*WORK TO COMPLETE*.
Line for line, the listing below is to be transcribed exactly.

*DATASET ENTRIES*.
-- Opening Marker --
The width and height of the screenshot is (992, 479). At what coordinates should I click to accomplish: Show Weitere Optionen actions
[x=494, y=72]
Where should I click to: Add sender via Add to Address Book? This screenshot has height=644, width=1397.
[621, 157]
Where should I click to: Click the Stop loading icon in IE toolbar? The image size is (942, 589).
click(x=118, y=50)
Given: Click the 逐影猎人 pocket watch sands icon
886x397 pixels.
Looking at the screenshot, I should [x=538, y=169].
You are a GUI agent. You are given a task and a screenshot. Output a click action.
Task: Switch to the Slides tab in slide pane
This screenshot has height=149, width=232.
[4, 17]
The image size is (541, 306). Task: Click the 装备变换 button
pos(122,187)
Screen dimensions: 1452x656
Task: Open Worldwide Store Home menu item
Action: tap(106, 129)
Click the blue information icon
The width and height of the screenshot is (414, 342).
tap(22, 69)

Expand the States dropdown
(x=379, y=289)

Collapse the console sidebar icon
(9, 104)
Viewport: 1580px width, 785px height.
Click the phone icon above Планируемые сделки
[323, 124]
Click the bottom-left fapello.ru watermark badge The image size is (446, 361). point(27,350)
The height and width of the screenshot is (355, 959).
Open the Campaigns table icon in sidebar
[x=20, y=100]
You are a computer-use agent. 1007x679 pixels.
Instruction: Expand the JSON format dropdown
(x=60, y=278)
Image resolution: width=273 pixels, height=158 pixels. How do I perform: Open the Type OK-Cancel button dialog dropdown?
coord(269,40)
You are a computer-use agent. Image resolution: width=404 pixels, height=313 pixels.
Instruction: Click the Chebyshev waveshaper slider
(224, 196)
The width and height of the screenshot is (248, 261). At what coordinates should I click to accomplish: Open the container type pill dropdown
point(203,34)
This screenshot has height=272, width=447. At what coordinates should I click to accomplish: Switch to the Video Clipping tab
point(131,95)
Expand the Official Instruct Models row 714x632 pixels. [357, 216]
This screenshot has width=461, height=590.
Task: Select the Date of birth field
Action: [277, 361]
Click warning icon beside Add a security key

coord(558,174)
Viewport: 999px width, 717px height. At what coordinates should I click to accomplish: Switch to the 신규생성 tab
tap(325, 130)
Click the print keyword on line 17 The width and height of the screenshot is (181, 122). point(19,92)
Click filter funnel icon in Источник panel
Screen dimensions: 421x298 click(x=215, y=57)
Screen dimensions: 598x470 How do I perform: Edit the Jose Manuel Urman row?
-- Closing Marker --
*TASK RESULT*.
The width and height of the screenshot is (992, 479). At what coordinates should I click to accomplish: Show Weitere Optionen actions
[x=494, y=72]
Where should I click to: Add sender via Add to Address Book? This screenshot has height=644, width=1397.
[621, 157]
Where should I click to: Click the Stop loading icon in IE toolbar? The image size is (942, 589).
click(x=118, y=50)
Given: Click the 逐影猎人 pocket watch sands icon
886x397 pixels.
Looking at the screenshot, I should [x=538, y=169].
You are a GUI agent. You are given a task and a screenshot. Output a click action.
Task: Switch to the Slides tab in slide pane
This screenshot has height=149, width=232.
[4, 17]
The image size is (541, 306). Task: Click the 装备变换 button
pos(122,187)
Screen dimensions: 1452x656
Task: Open Worldwide Store Home menu item
Action: tap(106, 129)
Click the blue information icon
The width and height of the screenshot is (414, 342).
tap(22, 69)

Expand the States dropdown
(x=379, y=289)

Collapse the console sidebar icon
(9, 104)
Viewport: 1580px width, 785px height.
Click the phone icon above Планируемые сделки
[323, 124]
Click the bottom-left fapello.ru watermark badge The image size is (446, 361). point(27,350)
The height and width of the screenshot is (355, 959).
Open the Campaigns table icon in sidebar
[x=20, y=100]
You are a computer-use agent. 1007x679 pixels.
Instruction: Expand the JSON format dropdown
(x=60, y=278)
Image resolution: width=273 pixels, height=158 pixels. How do I perform: Open the Type OK-Cancel button dialog dropdown?
coord(269,40)
You are a computer-use agent. Image resolution: width=404 pixels, height=313 pixels.
Instruction: Click the Chebyshev waveshaper slider
(224, 196)
The width and height of the screenshot is (248, 261). At what coordinates should I click to accomplish: Open the container type pill dropdown
point(203,34)
This screenshot has height=272, width=447. At what coordinates should I click to accomplish: Switch to the Video Clipping tab
point(131,95)
Expand the Official Instruct Models row 714x632 pixels. [357, 216]
This screenshot has width=461, height=590.
Task: Select the Date of birth field
Action: [277, 361]
Click warning icon beside Add a security key

coord(558,174)
Viewport: 999px width, 717px height. At what coordinates should I click to accomplish: Switch to the 신규생성 tab
tap(325, 130)
Click the print keyword on line 17 The width and height of the screenshot is (181, 122). point(19,92)
Click filter funnel icon in Источник panel
Screen dimensions: 421x298 click(x=215, y=57)
Screen dimensions: 598x470 How do I perform: Edit the Jose Manuel Urman row?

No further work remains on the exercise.